Two of the most notable public insurtechs Root & Lemonade reported Q1 2023 earnings this week.  Both stocks enjoyed a rally on the narrative that they were taking steps to controlling their loss ratios.  If that trend continues it will help investors recoup losses.  Root’s CEO is certainly eager to get cash out of the company.  He will receive a large payment according to the proxy statement filed despite the lack of profitable results and dismal shareholder returns.  Root is trimming their book and cutting costs hoping to survive but it is starting to appear they may run out of cash before they can make any meaningful progress towards profitability.  Current cash stands at $523.6 million outside of regulated entities.  Inflation and costly distribution channels limit their ability to control costs and debt covenants limit the amount they can spend.  Lemonade is growing their customer base, adding 48,000 over the quarter, an increase of 23% over the prior quarter.  In-force premium stands at $653 million but their average premium, though increasing, is still only $352 per insured.  With just under $1 billion of cash and a stubbornly high loss ratio, it is possible to see a future where they too will run out of money.  They continue to have to keep a large marketing spend to power this growth and with inflation staying high, they can only increase rates so much to try to drive towards profitability.  Just look at two of the companies they were hoping to disrupt, Allstate posts a combined ratio of 18.6 and Progressive is pulling back their spend to control a combined ratio that is above their target of 96%.
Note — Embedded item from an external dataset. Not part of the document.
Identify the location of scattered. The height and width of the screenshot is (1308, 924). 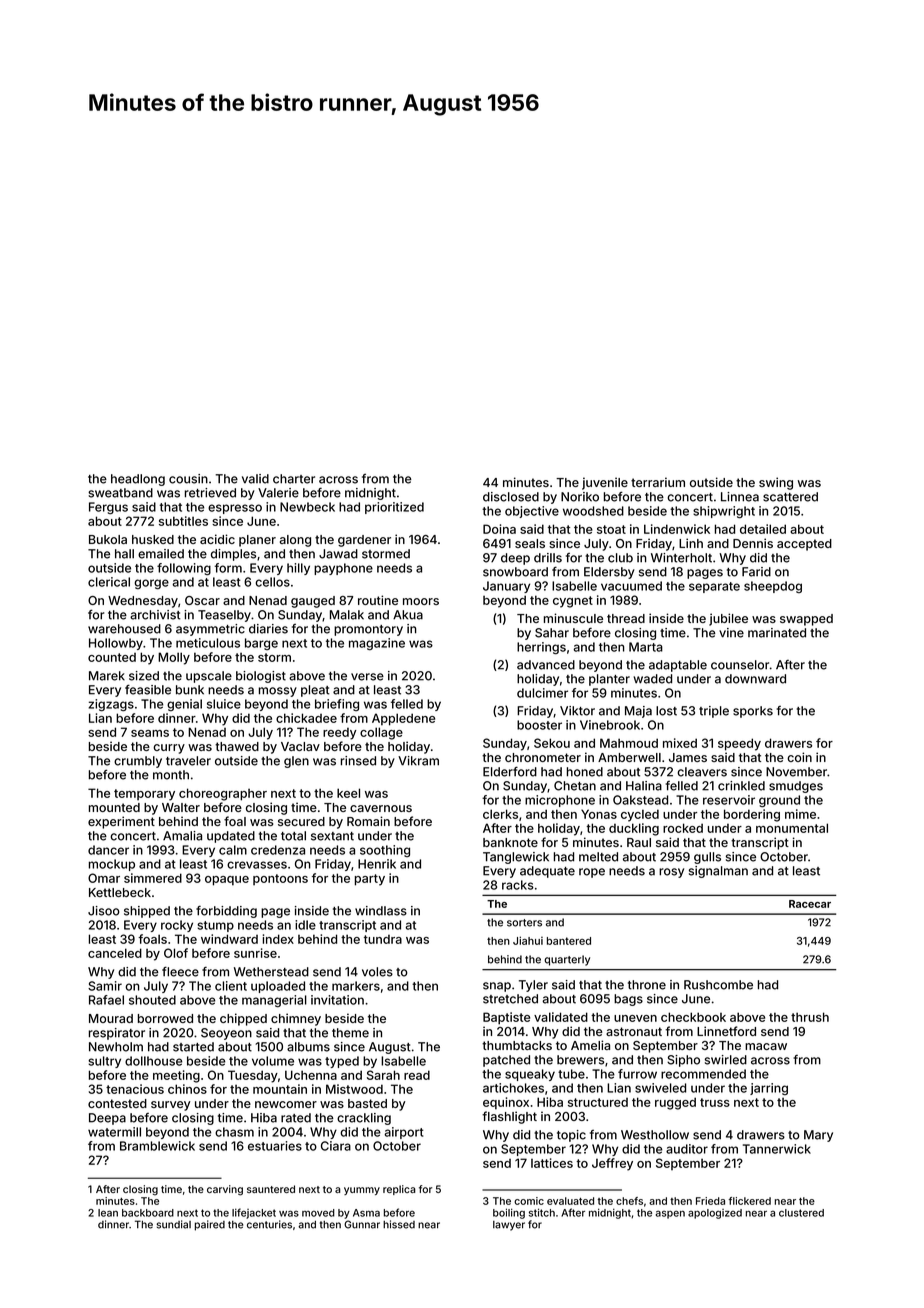
(790, 497).
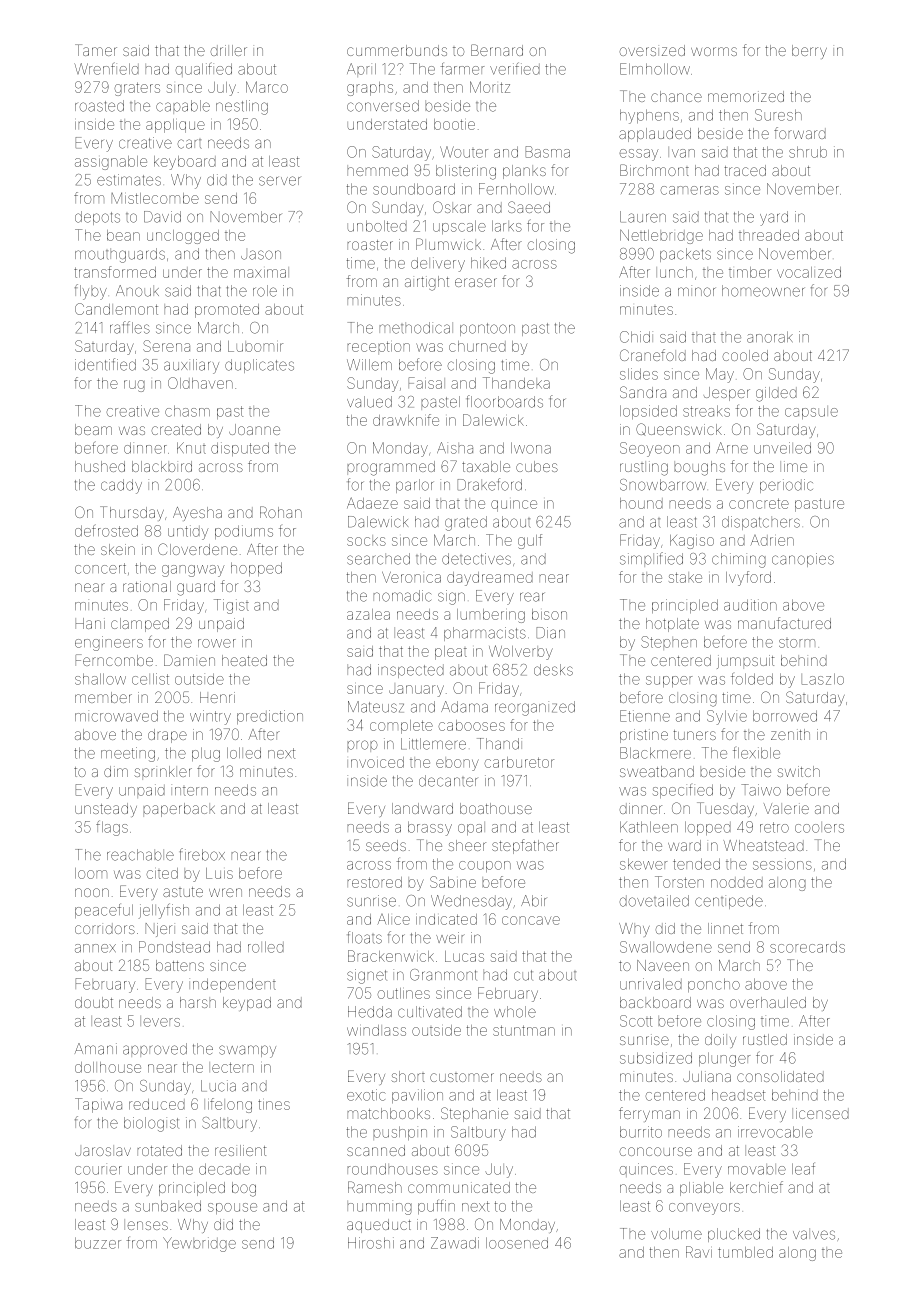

AIG Focus & Others Carrier Results

AIG continues to sharpen their focus and divest of businesses that are not part of their core insurance focus.  They announced this week that they have struck a deal with American Financial Group (Great American) to acquire their crop insurance division.   Crop insurance, like Flood, is backed by the Federal Gov’t and normally a profitable business with lower risk exposure than typical commercial and specialty lines.  AIG has viewed the operation as not core to their go-forward strategy and AFG is fortunate to acquire the business that will increase their crop insurance premium written to $1.8 billion, keeping them the 5th-largest writer and largest U.S.-owned participant in the multi-peril program.  AIG reported results this week highlighted by $502 million of underwriting income, a record in Q1 underwriting results in their history.  CEO Peter Zaffino said the results demonstrate their strategy of focus and continued efforts turning around P&C operations to evolve its business model and move away from its conglomerate structure.  CNA reported increases in net income and core income and a slightly increased combined ratio from 91.9% to 93.9% showing commercial lines strength.  Everest Re was powered by their reinsurance division who achieved record quarterly premiums increasing by almost 20% in year-over-year comparison showing the rate increases taken by reinsurers in the recent renewal cycle.
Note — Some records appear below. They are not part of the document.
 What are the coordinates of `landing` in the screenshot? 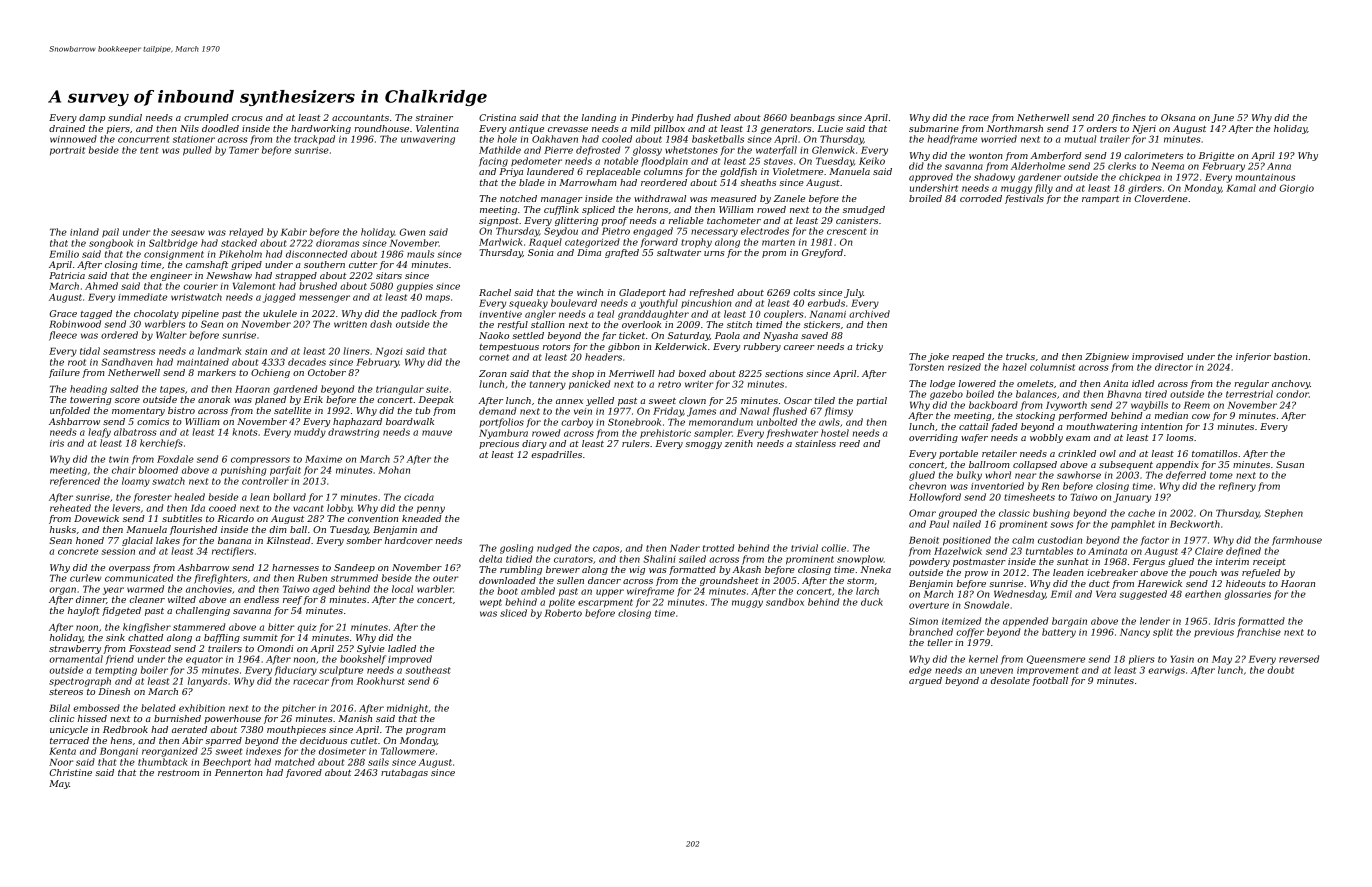 It's located at (599, 118).
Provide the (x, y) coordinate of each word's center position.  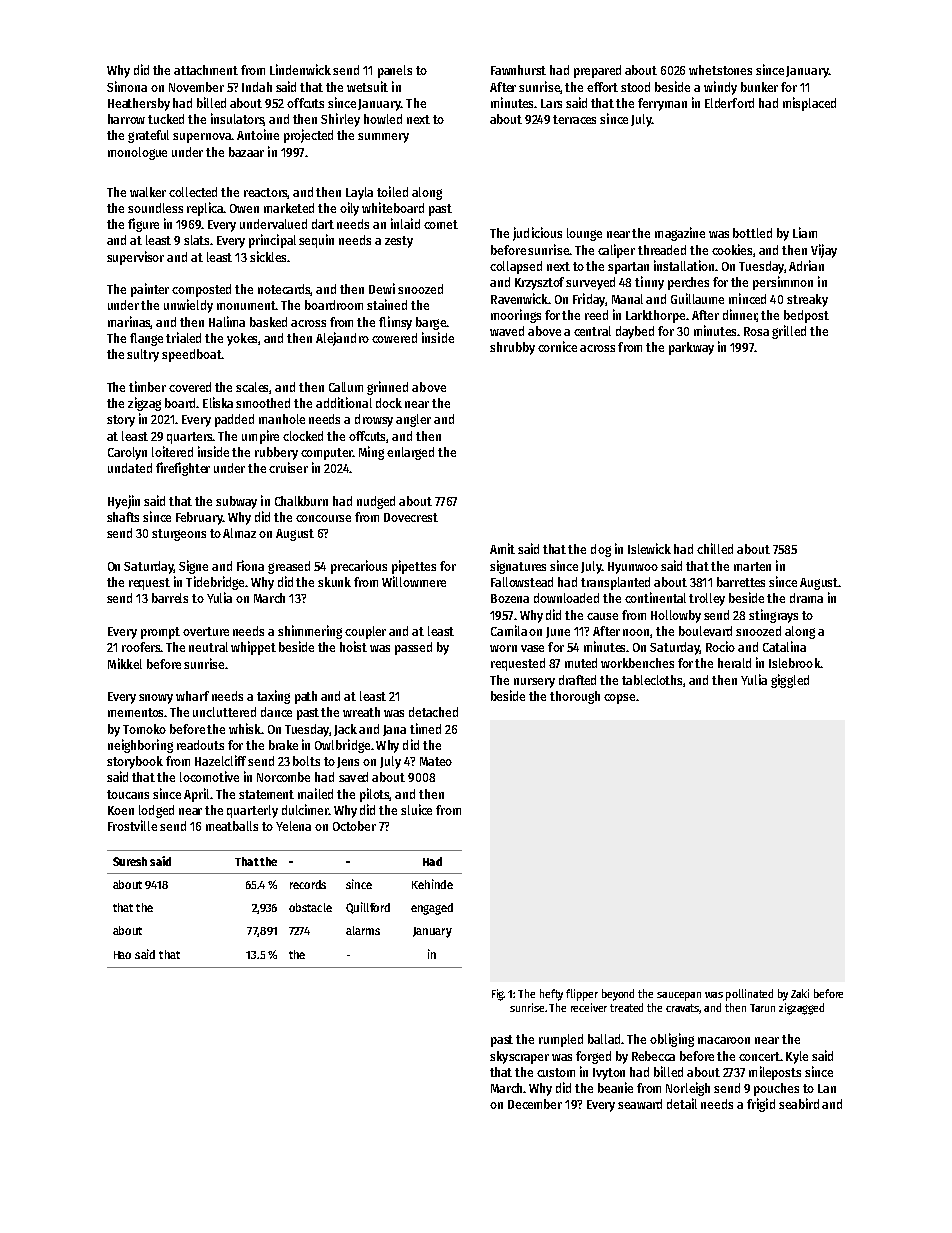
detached (433, 712)
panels (395, 71)
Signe (193, 567)
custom (556, 1072)
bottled (752, 233)
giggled (790, 681)
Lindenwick (300, 69)
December (535, 1104)
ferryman (662, 104)
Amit (502, 548)
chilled (715, 548)
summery (383, 138)
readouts (200, 745)
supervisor (135, 258)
Insurtech Funding Recovers

Gallagher Re reports in their quarterly InsurTech report that funding has increased 37.6% quarter-over-quarter from $1.01 billion in Q4 2022 to $1.39 billion in Q1 2023.  The largest percentage of all funding deals were in the ‘early stage’ category, showing that mid-to-late stage rounds are still harder to raise.  This would enforce the idea that the trend for InsurTech investment will be focused on entities who are adding value to incumbent business models and will come from private sources, not IPOs.  To raise money in this new paradigm companies need a focused solution that can turn value creation into profits in a short time and does not depend on the promise of disruption.  Agency management technology provider, Novidea was able to raise a Series C round of $50 million.  The company has raised $90 million to date and will use the funds to further develop its cloud-based, data-driven insurance platform that helps insurance agents, brokers and MGAs provide better customer experience.  Technologies that enable the distribution channel to create better customer experience and less friction appear to be attracting investment.